Oct 24, 2014 11:01 AM EDT
Easter Island Was Not Populated Solely by the Polynesians, According to New Genetic Study
One of the most mysterious islands in the world, Easter Island's ancient inhabitants may not have been so alone before Westerners found it in 1722.
According to Reuters, authors of a genetic study published in the journal Current Biology found that the Polynesians who lived on Easter Island had guests. Hundreds of years before explorers found the island, the Easter Islanders has "significant contact" with Native American peoples.
Also known as Rapa Nui, the island is known for its 900 massive stone face statues that sit on the cliffs and look out on the sea.
"We found evidence of gene flow between this population and Native American populations, suggesting an ancient ocean migration route between Polynesia and the Americas," study lead author Anna-Sapfo Malaspinas, a geneticist at the Center for GeoGenetics at the University of Copenhagen, told Reuters.

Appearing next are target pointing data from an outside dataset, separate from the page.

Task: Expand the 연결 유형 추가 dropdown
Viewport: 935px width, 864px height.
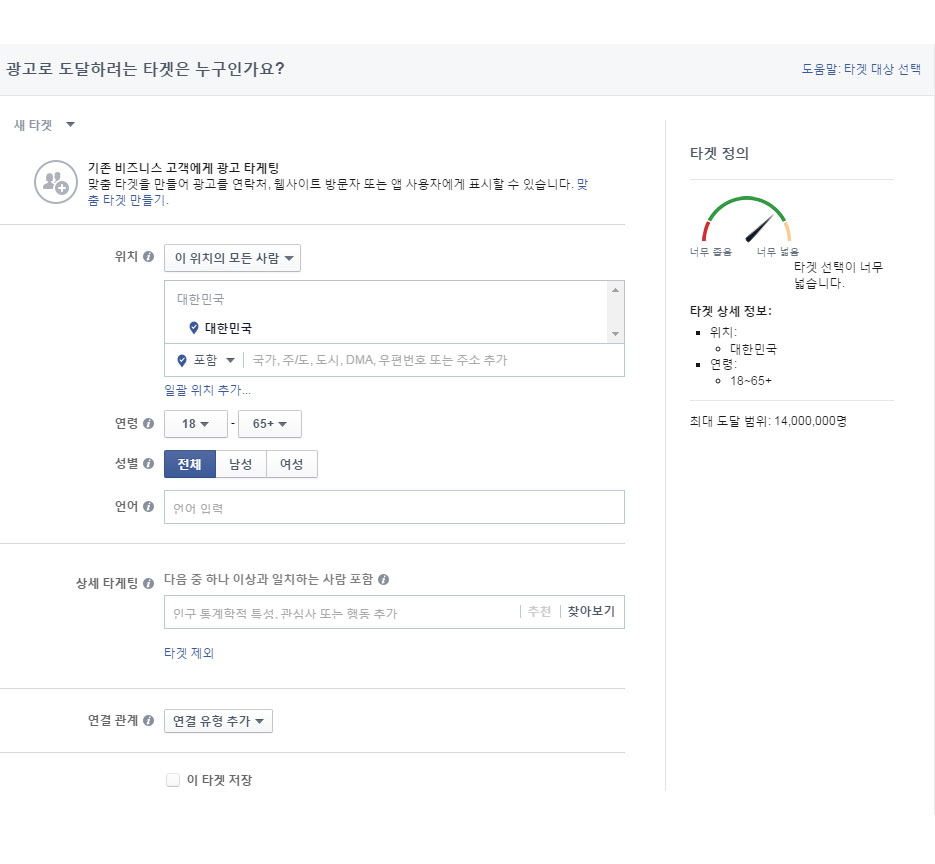Action: click(x=218, y=721)
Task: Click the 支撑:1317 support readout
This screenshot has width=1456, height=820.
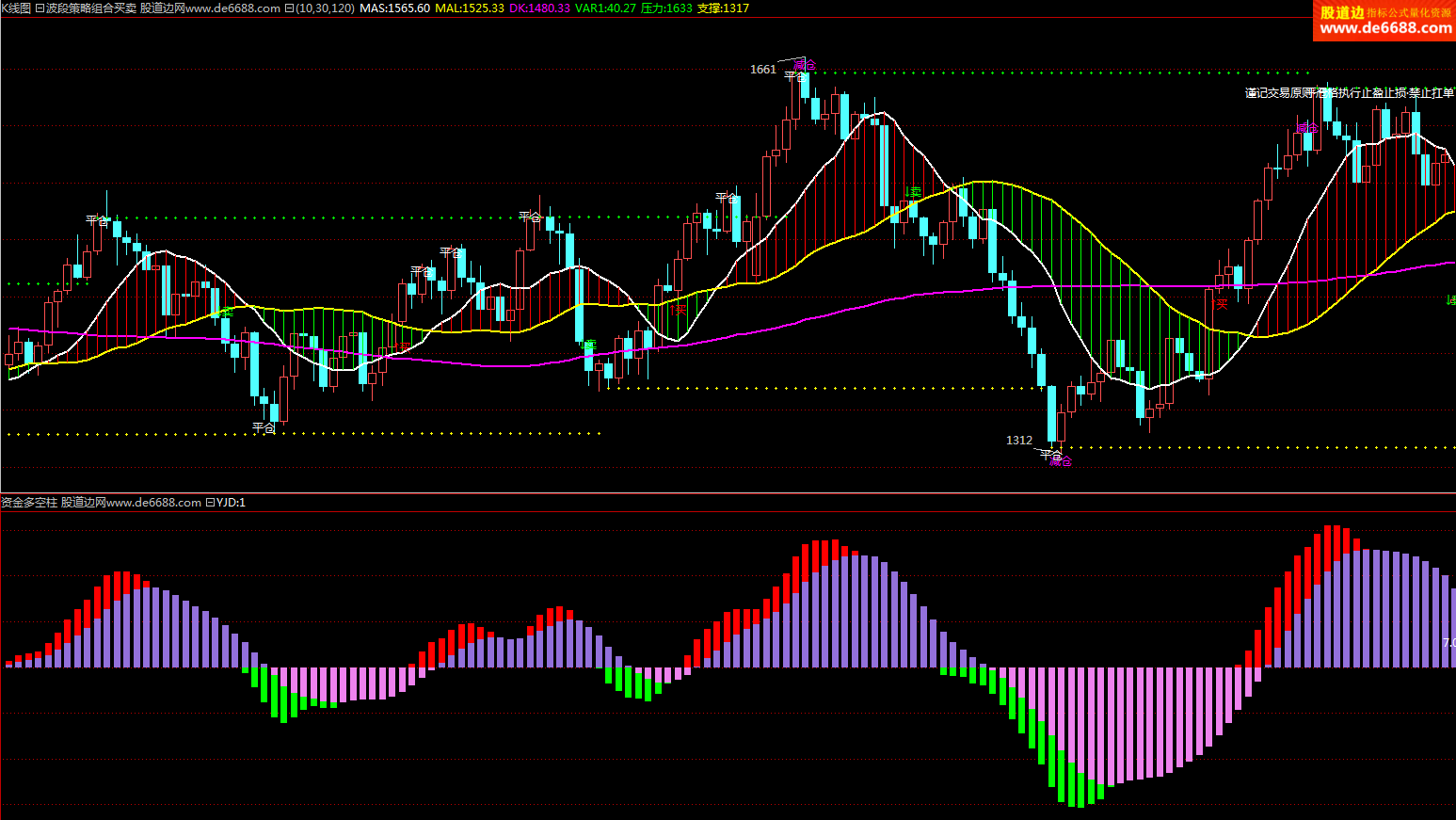Action: pyautogui.click(x=723, y=8)
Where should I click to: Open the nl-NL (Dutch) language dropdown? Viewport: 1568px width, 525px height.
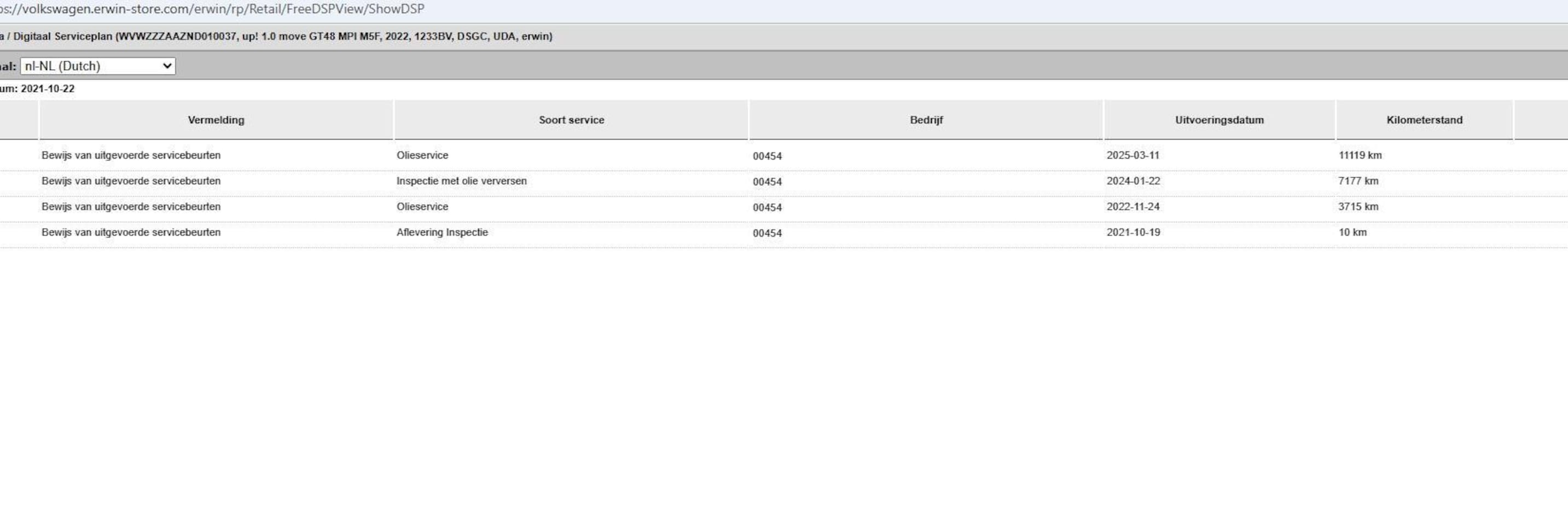(x=98, y=66)
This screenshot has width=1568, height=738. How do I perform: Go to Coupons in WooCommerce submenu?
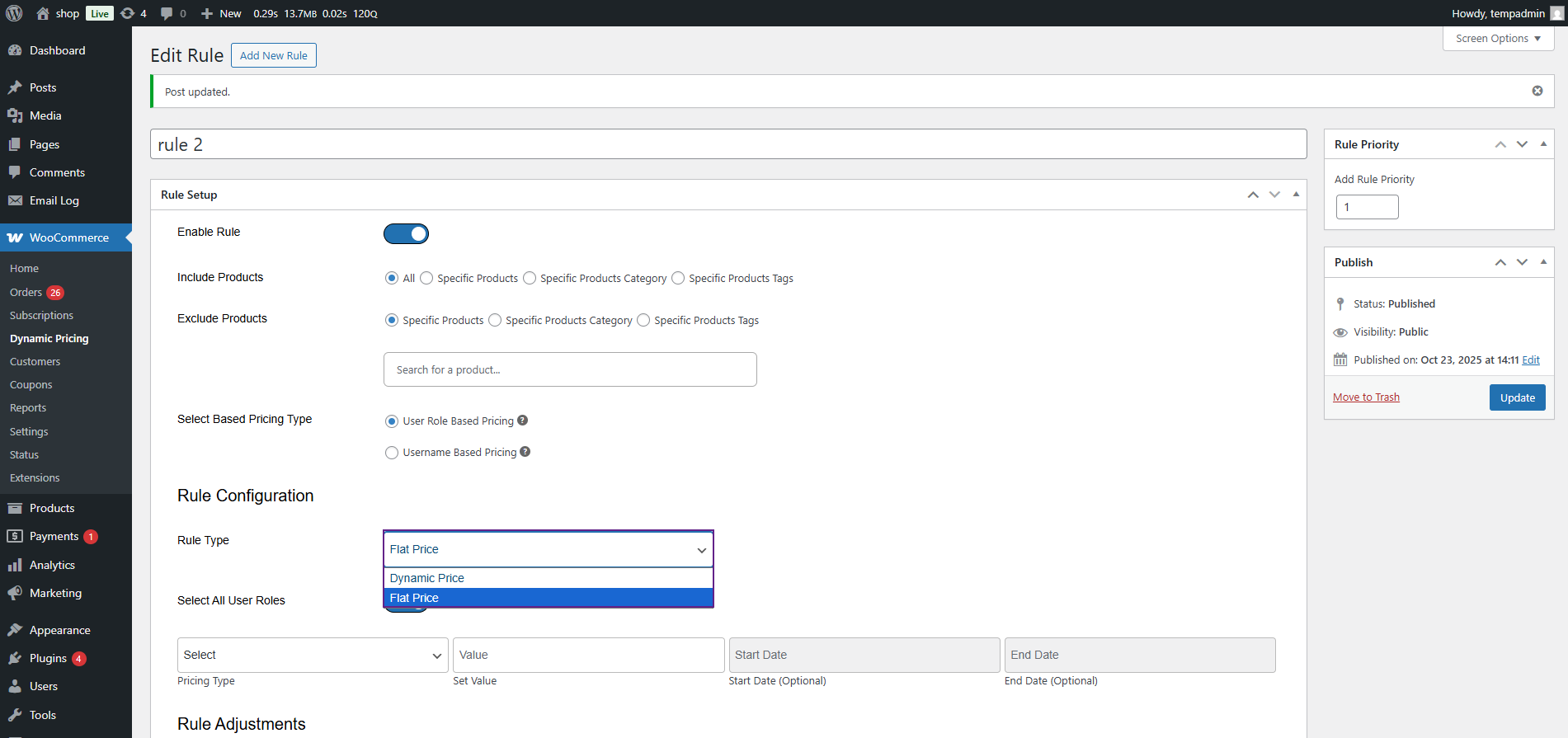click(x=31, y=385)
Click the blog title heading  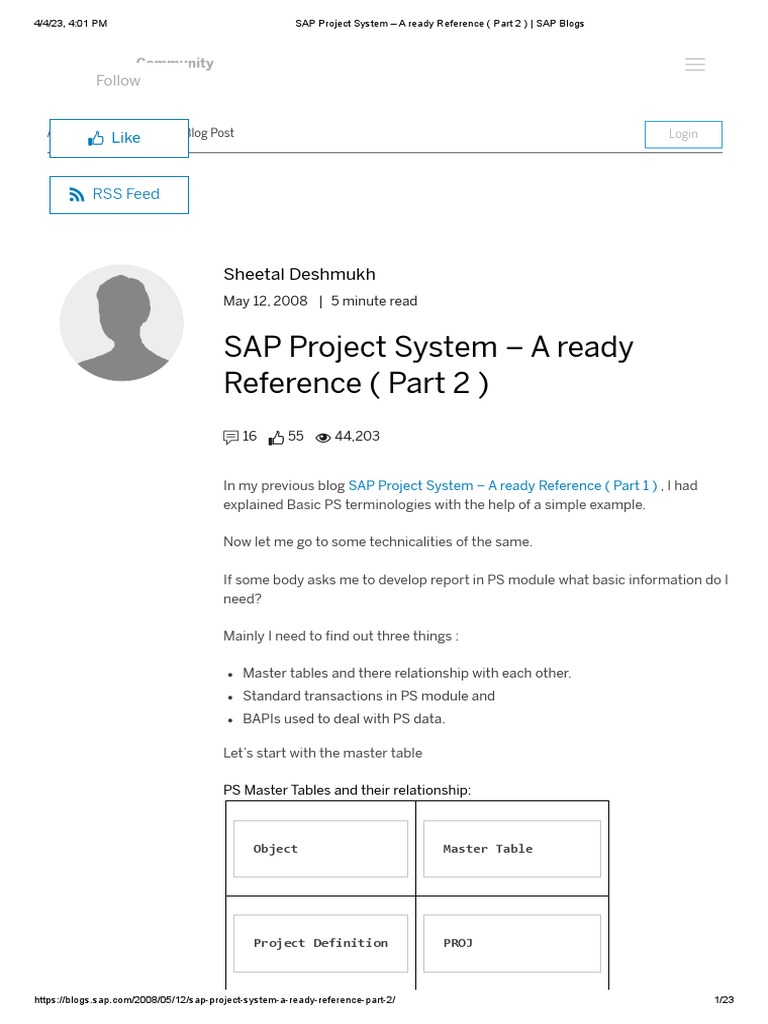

Researchers believe the ancient Polynesians on Easter Island's culture began to flourish in the 13th century and then went into decline in the 16th century. The genetic data from 27 of the island's Polynesian inhabitants showed interbreeding with South American natives somewhere between 1300 and 1500.
Easter Island lies about 2,300 miles west of South America and the closest island is about 1,100 miles away. The remoteness of Rapa Nui has brought up theories about how the stone faces were built and assembled as they are given how long ago they were constructed.
"Early human populations extensively explored the planet," Malaspinas said in a press release. "Textbook versions of human colonization events-the peopling of the Americas, for example-need to be re-evaluated utilizing genomic data."
Mark Stoneking, a geneticist at the Max Planck Institute for Evolutionary Anthropology in Germany, contributed to the study by conducting a related analysis of the Botocudo, who were Brazil's indigenous people.
"It seems most likely that they voyaged from Rapa Nui to South America and brought South Americans back to Rapa Nui and admixed with them," he told Reuters. "So it will be interesting to see if in further studies any signal of Polynesian, Rapa Nui ancestry can be found in South Americans."